She is birthed to the world a stranger in her own skin.
Her pale gold eyes open one winter morning, and she is alive again. She is older than she was the last time she took a breath (at least, she remembers being smaller, taking mother’s warmth in her lungs). Her legs jut out from her prone position on the snow, longer than they were before. A dark strand of hair falls and curtains her gaze, grown from its former wispy existence along her neck. These differences she notices first, but they hardly matter. What she realizes next is that she is alone. Then, that she doesn’t remember why – she doesn’t remember anything, really.

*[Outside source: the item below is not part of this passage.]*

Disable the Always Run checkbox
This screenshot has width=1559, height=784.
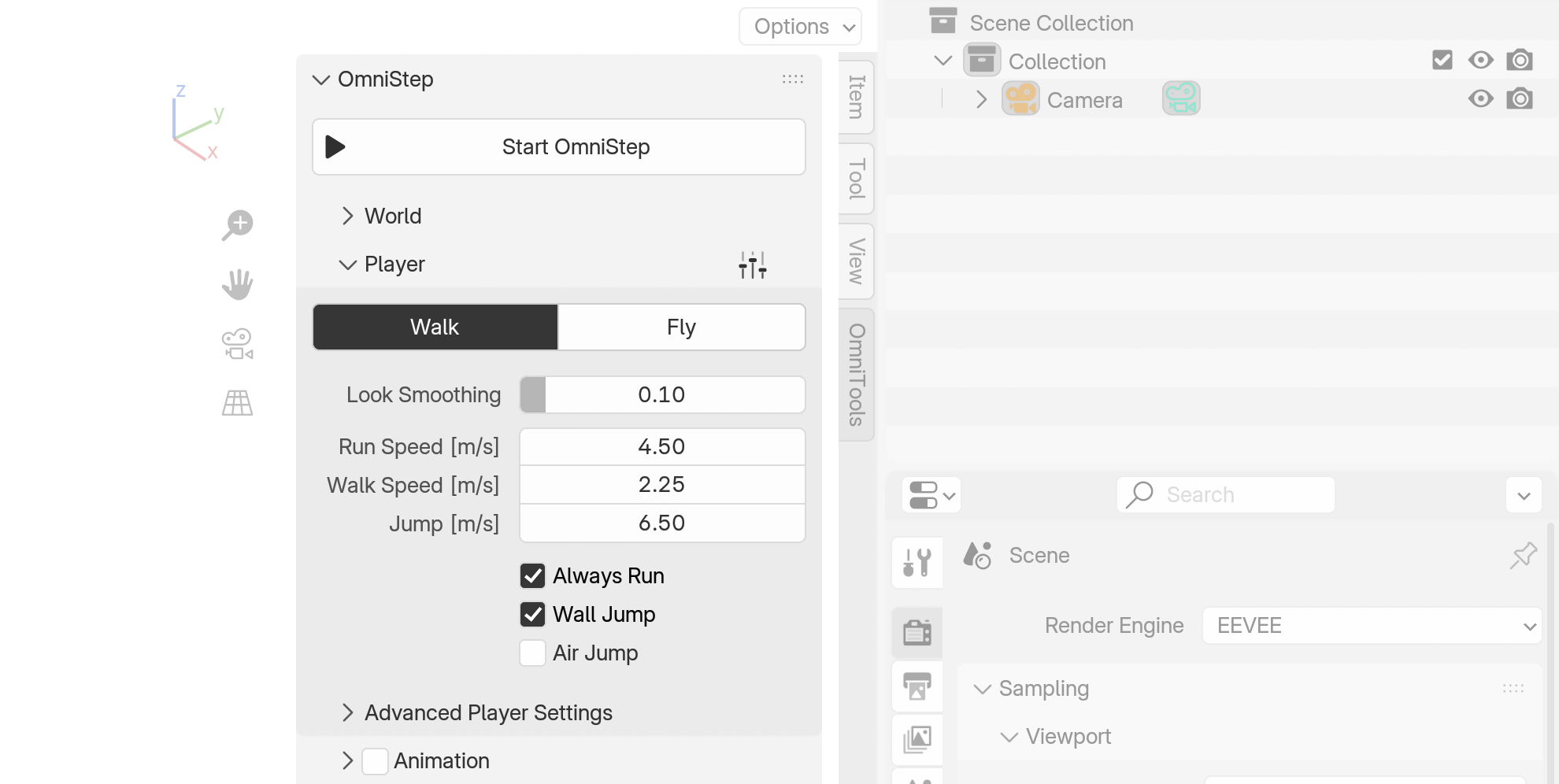click(533, 576)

She remembers love, but little else.
It is a golden glow that starts in her heart and warms her from the inside out. It keeps her calm on the frozen ground when she should be anything but, when she should be anywhere else. I don’t belong here, she thinks, not moving. The fleeting images of her young life are few and far between, as if they’ve been stripped or shorn away. She sees the cutting peaks of the Mountain in the distance and her chest constricts, but she doesn’t know why. She watches a family of deer as they filter slowly out of the forest, emerging from their night-hollows, and she blinks back tears.

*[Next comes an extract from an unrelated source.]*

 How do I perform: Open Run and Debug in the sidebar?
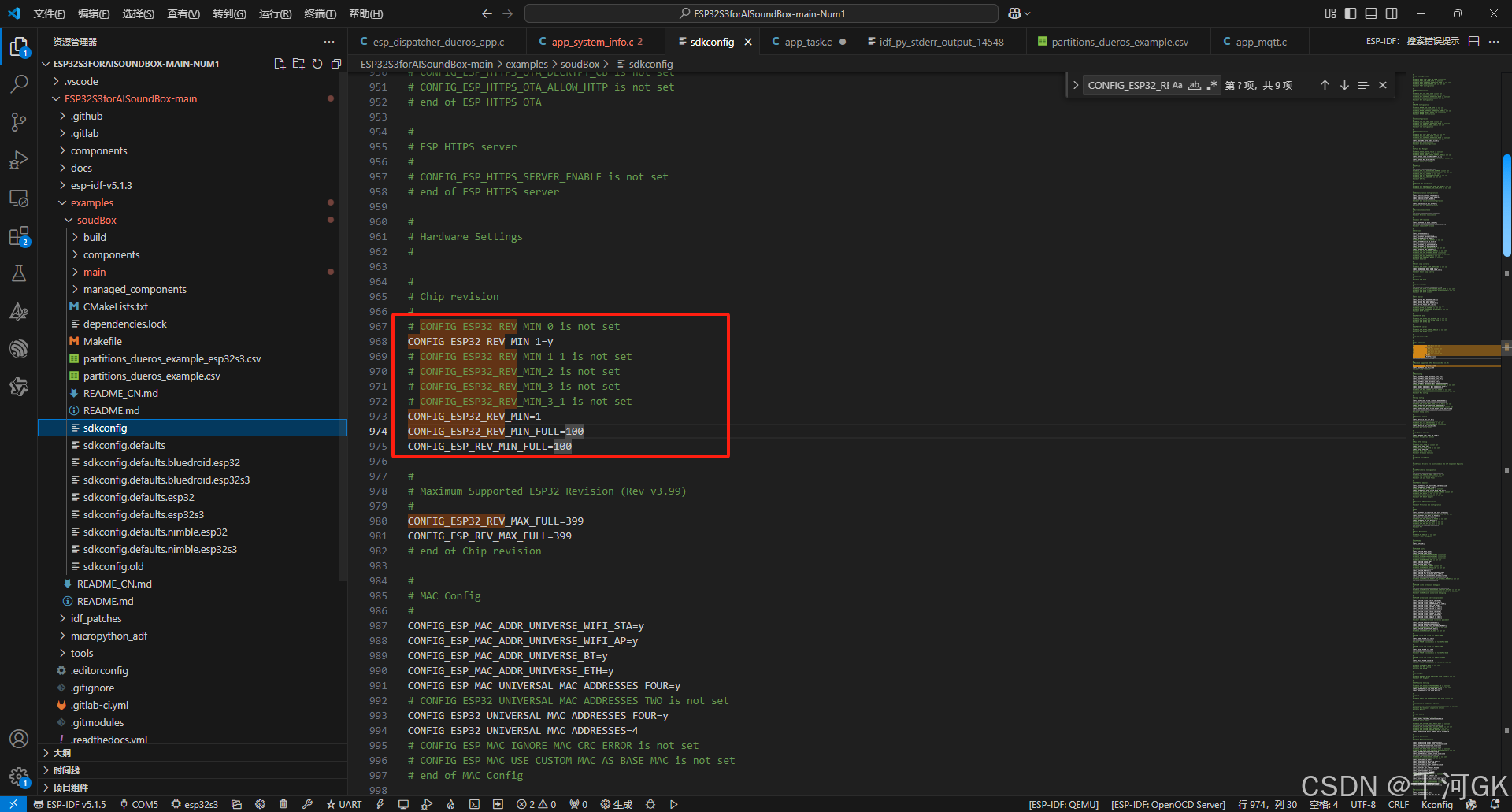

Because it is not only her memories, sometimes foggy and sometimes missing entirely, gone from her. The worst part is the gaping hole in her very soul – the feeling that she has been halved, torn asunder. She is a diminished thing there on the snow, with eyes glazed with unshed tears. She is a lost child of the Reckoning, robbed of the life-force that should be pulsing alongside hers’. I do not belong here, she wants to cry into the snow.
But she doesn’t.
The inky girl quakes but stands on her new legs. She shakes off her mourning veil, shakes her head until a smile bobs to the surface. She remembers love, the golden glow of it that matches her own radiant skin. She keeps her love, and she remembers her name. And Vael moves forward.